I have the following image:

测试图像

I would like to obtain a list with (x, y) -coordinates of the outer and inner contour for each blob (let's call them blob A and B).

import cv2
from skimage import measure

blob = cv2.imread('blob.png', 0)
contours, hier = cv2.findContours(blob, cv2.RETR_TREE, cv2.CHAIN_APPROX_SIMPLE)
labels = measure.label(blob)
props = measure.regionprops(labels)

for ii in range(0,len(props))
xy = props[ii].coords

plt.figure(figsize=(18, 16))
plt.imshow(blob, cmap='gray')
plt.plot(xy[:, 0], xy[:,1])
plt.show()

Desired output image where blue and red are drawn from the (x, y) coordinate list A and B:

期望的输出

You get the (x, y) -coordinates directly from cv2.findContours . To identify the single blobs, have a look at the hierarchy hier . The fourth index tells you, to which outer (or parent) contour a possible inner (or child) contour is related.

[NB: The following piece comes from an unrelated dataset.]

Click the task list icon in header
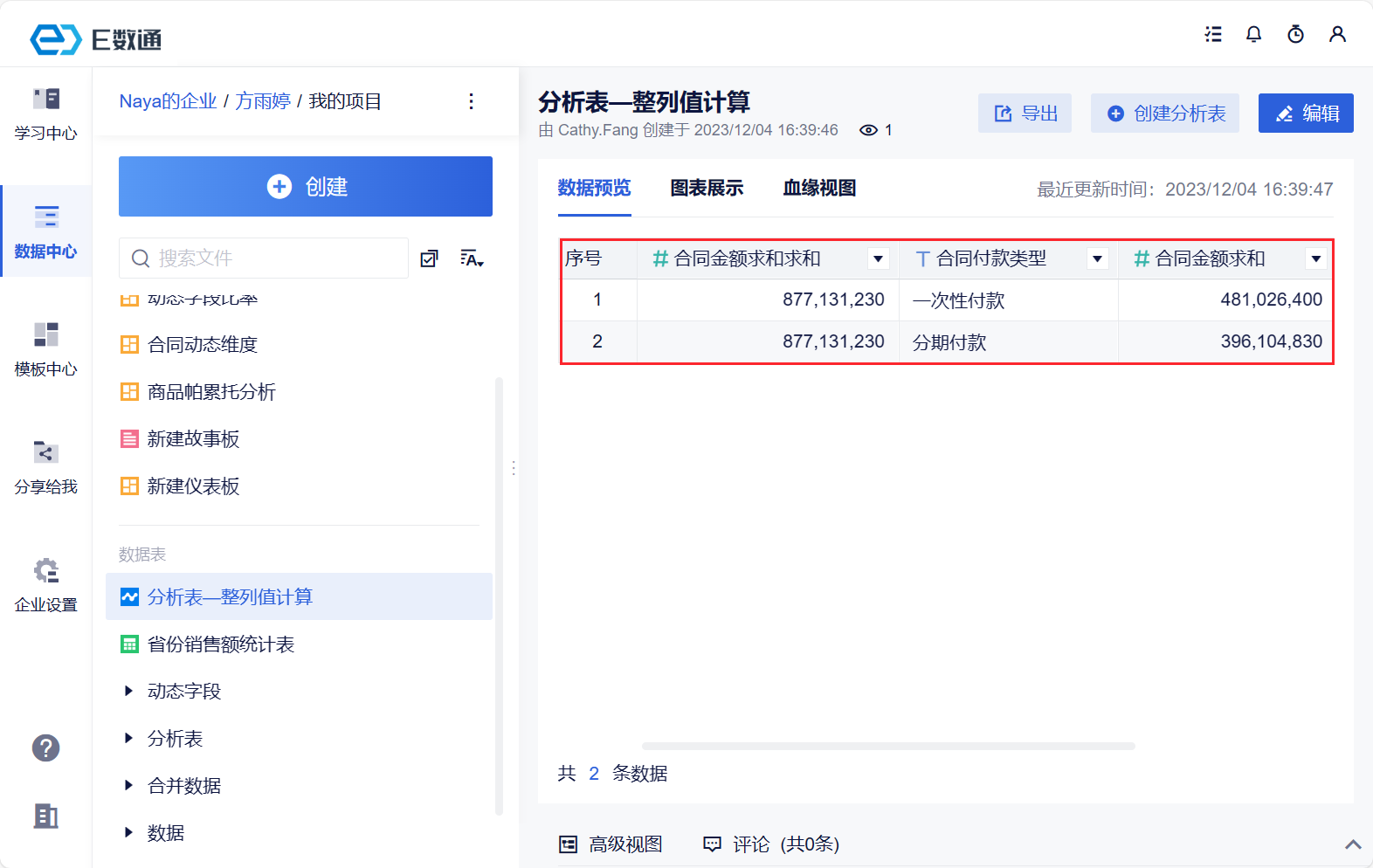 pyautogui.click(x=1213, y=34)
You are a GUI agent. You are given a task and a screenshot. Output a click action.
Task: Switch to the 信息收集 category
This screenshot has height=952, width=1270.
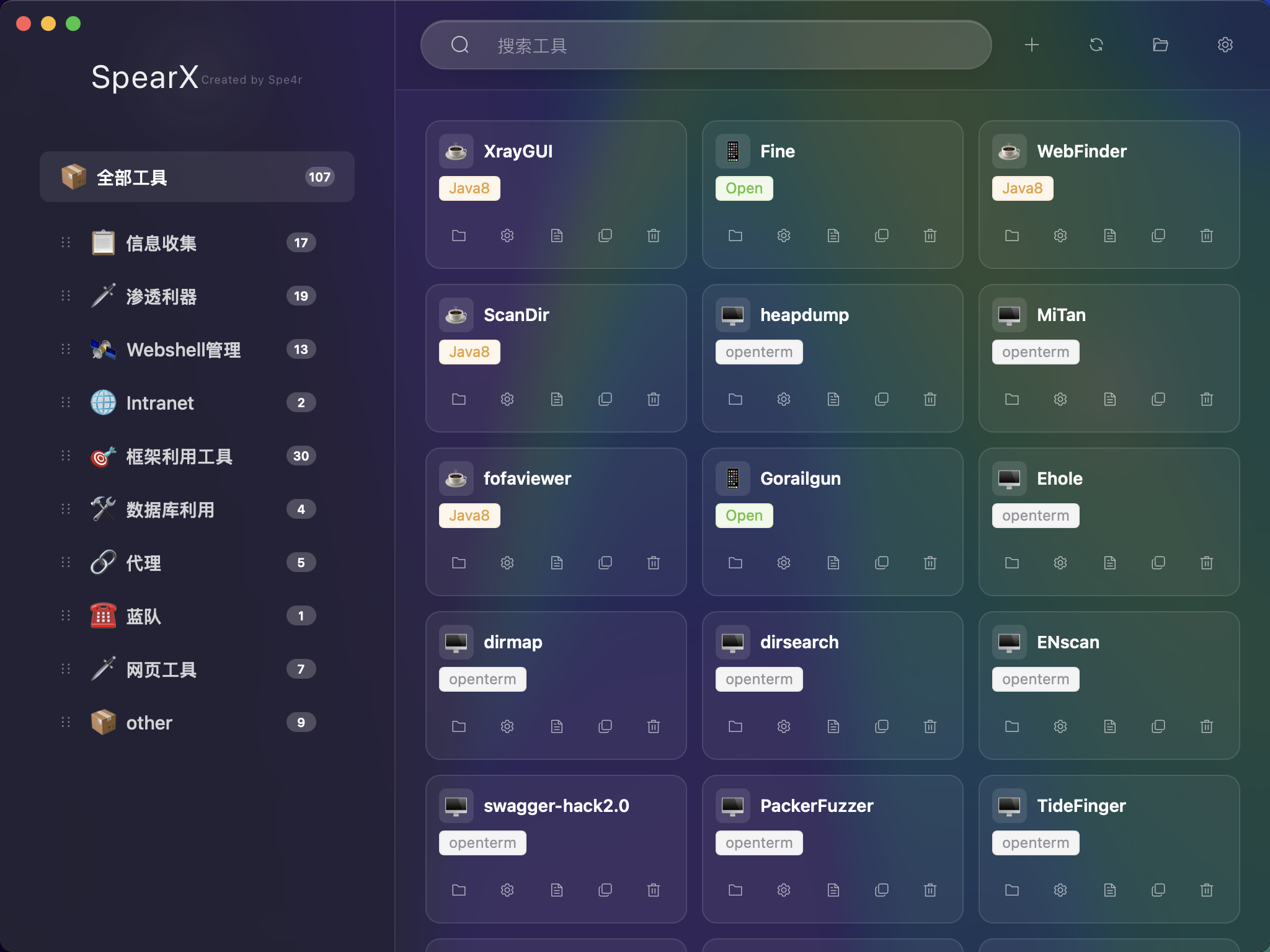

Most outer contours have an index of -1 , all other have non-negative values. So, for plotting/drawing, a naive approach would be, while iterating the contours, to increase a blob counter every time you see a -1 , and draw all contours with the same color until the next -1 shows.

import cv2
from skimage import io         # Only needed for web grabbing images, use cv2.imread for local images

# Read image; find contours with hierarchy
blob = io.imread('https://i.stack.imgur.com/Ga5Pe.png')
contours, hier = cv2.findContours(blob, cv2.RETR_TREE, cv2.CHAIN_APPROX_SIMPLE)

# Define sufficient enough colors for blobs
colors = [(255, 0, 0), (0, 255, 0), (0, 0, 255)]

# Draw all contours, and their children, with different colors
out = cv2.cvtColor(blob, cv2.COLOR_GRAY2BGR)
k = -1
for i, cnt in enumerate(contours):
    if (hier[0, i, 3] == -1):
        k += 1
    cv2.drawContours(out, [cnt], -1, colors[k], 2)

cv2.imshow('out', out)
cv2.waitKey(0)
cv2.destroyAllWindows()

输出

Of course, obtaining all contours belonging to the same blob can be optimized using NumPy, but looping feels most intuitive here. I omitted all the other stuff (skimage, Matplotlib), since they didn't seem relevant here. As I said, the (x, y) -coordinates are already stored in contours .

Hope that helps!


EDIT: I haven't validated, if OpenCV always obtains all contours belonging to one most outer contour continously, or if - for example - all contours for a given hierarchy level are stored subsequently. So, for more complicated hierarchies, this should be tested beforehand, or the mentioned index finding using NumPy should be used right from the start.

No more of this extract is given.